==== Exercise input ====
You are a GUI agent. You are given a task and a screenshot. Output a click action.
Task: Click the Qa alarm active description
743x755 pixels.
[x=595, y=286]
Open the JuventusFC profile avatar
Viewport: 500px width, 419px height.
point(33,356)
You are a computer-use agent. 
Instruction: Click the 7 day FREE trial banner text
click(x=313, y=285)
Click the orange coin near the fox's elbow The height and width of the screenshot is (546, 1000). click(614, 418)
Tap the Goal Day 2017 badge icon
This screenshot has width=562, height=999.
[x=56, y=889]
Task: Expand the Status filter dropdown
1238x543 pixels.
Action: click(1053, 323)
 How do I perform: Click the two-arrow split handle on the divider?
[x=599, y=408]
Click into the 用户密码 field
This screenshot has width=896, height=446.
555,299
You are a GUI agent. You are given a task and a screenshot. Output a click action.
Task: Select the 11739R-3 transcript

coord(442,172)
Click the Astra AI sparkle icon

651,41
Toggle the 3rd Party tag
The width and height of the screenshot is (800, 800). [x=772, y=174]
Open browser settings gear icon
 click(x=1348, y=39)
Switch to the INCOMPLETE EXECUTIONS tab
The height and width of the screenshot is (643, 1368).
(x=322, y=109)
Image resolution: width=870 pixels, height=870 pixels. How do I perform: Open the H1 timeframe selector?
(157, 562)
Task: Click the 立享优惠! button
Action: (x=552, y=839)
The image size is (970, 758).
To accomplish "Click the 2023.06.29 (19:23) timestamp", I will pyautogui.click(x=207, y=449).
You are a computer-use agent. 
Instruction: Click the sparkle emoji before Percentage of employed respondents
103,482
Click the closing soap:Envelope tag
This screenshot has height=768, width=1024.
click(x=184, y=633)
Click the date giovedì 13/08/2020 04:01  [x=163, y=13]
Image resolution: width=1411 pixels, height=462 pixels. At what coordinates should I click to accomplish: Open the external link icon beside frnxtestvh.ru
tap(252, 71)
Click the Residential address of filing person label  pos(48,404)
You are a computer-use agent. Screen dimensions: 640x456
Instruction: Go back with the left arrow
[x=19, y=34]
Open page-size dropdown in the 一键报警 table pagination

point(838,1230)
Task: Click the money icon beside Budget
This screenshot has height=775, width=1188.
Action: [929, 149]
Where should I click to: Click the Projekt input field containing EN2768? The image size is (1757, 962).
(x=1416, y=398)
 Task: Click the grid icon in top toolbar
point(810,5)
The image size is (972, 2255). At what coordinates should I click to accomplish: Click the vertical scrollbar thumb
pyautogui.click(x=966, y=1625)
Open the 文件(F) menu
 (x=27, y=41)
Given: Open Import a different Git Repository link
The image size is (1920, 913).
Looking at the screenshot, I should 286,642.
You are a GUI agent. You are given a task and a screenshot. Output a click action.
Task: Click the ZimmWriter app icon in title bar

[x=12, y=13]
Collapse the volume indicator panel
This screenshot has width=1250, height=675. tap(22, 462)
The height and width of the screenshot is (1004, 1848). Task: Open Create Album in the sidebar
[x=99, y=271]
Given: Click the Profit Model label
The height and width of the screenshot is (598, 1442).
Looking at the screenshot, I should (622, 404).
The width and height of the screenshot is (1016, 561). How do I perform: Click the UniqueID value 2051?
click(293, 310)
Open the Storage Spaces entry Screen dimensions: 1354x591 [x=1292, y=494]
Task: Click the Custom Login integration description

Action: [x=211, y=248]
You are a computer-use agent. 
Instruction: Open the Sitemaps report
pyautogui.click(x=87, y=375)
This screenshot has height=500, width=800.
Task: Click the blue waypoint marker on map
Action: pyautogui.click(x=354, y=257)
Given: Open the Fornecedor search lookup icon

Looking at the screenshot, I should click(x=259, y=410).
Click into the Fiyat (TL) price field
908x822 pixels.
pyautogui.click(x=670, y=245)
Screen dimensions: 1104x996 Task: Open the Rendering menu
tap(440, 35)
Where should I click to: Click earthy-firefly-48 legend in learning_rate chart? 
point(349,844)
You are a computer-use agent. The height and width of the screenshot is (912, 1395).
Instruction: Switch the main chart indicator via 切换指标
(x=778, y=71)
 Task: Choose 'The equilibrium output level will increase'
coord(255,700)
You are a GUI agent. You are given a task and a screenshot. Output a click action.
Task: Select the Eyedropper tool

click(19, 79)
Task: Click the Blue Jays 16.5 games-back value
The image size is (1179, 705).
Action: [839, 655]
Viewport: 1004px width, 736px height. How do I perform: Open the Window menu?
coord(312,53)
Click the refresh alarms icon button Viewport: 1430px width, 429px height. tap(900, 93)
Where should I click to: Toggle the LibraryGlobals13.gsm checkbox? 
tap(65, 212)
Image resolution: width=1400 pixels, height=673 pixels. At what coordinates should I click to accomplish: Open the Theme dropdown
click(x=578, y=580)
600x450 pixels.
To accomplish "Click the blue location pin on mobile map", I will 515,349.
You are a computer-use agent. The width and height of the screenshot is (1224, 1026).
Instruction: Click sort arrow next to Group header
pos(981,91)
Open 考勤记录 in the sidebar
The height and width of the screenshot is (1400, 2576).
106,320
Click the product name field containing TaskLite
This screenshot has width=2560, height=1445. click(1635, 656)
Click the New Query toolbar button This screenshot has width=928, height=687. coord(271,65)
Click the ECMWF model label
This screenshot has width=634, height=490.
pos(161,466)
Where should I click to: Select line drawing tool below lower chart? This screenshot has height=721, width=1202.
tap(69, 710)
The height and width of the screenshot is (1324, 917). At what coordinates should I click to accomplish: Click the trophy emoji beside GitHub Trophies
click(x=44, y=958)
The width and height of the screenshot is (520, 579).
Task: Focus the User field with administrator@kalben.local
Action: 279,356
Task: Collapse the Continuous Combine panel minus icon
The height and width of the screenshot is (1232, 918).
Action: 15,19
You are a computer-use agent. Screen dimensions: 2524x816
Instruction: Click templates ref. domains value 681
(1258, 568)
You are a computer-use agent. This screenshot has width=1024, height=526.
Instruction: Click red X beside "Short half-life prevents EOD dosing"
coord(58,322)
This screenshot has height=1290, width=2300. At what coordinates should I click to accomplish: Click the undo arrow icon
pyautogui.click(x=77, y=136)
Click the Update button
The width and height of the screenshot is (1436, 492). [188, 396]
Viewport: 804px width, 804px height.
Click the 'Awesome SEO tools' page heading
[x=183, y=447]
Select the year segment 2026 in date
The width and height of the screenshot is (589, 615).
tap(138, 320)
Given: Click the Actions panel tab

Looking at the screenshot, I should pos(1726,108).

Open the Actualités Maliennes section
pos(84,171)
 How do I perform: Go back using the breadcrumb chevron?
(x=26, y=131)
====
• [Work to do] Reproduce the listing verbatim, from the line containing "Tap the Goal Day 2017 badge icon" through the line containing "(x=27, y=41)", both lines included.

• [Answer to this exercise]
Tap the Goal Day 2017 badge icon
This screenshot has width=562, height=999.
[x=56, y=889]
Task: Expand the Status filter dropdown
1238x543 pixels.
Action: click(1053, 323)
 How do I perform: Click the two-arrow split handle on the divider?
[x=599, y=408]
Click into the 用户密码 field
This screenshot has width=896, height=446.
555,299
You are a GUI agent. You are given a task and a screenshot. Output a click action.
Task: Select the 11739R-3 transcript

coord(442,172)
Click the Astra AI sparkle icon

651,41
Toggle the 3rd Party tag
The width and height of the screenshot is (800, 800). [x=772, y=174]
Open browser settings gear icon
 click(x=1348, y=39)
Switch to the INCOMPLETE EXECUTIONS tab
The height and width of the screenshot is (643, 1368).
(x=322, y=109)
Image resolution: width=870 pixels, height=870 pixels. How do I perform: Open the H1 timeframe selector?
(157, 562)
Task: Click the 立享优惠! button
Action: (x=552, y=839)
The image size is (970, 758).
To accomplish "Click the 2023.06.29 (19:23) timestamp", I will pyautogui.click(x=207, y=449).
You are a computer-use agent. 
Instruction: Click the sparkle emoji before Percentage of employed respondents
103,482
Click the closing soap:Envelope tag
This screenshot has height=768, width=1024.
click(x=184, y=633)
Click the date giovedì 13/08/2020 04:01  [x=163, y=13]
Image resolution: width=1411 pixels, height=462 pixels. At what coordinates should I click to accomplish: Open the external link icon beside frnxtestvh.ru
tap(252, 71)
Click the Residential address of filing person label  pos(48,404)
You are a computer-use agent. Screen dimensions: 640x456
Instruction: Go back with the left arrow
[x=19, y=34]
Open page-size dropdown in the 一键报警 table pagination

point(838,1230)
Task: Click the money icon beside Budget
This screenshot has height=775, width=1188.
Action: [929, 149]
Where should I click to: Click the Projekt input field containing EN2768? The image size is (1757, 962).
(x=1416, y=398)
 Task: Click the grid icon in top toolbar
point(810,5)
The image size is (972, 2255). At what coordinates should I click to accomplish: Click the vertical scrollbar thumb
pyautogui.click(x=966, y=1625)
Open the 文件(F) menu
 (x=27, y=41)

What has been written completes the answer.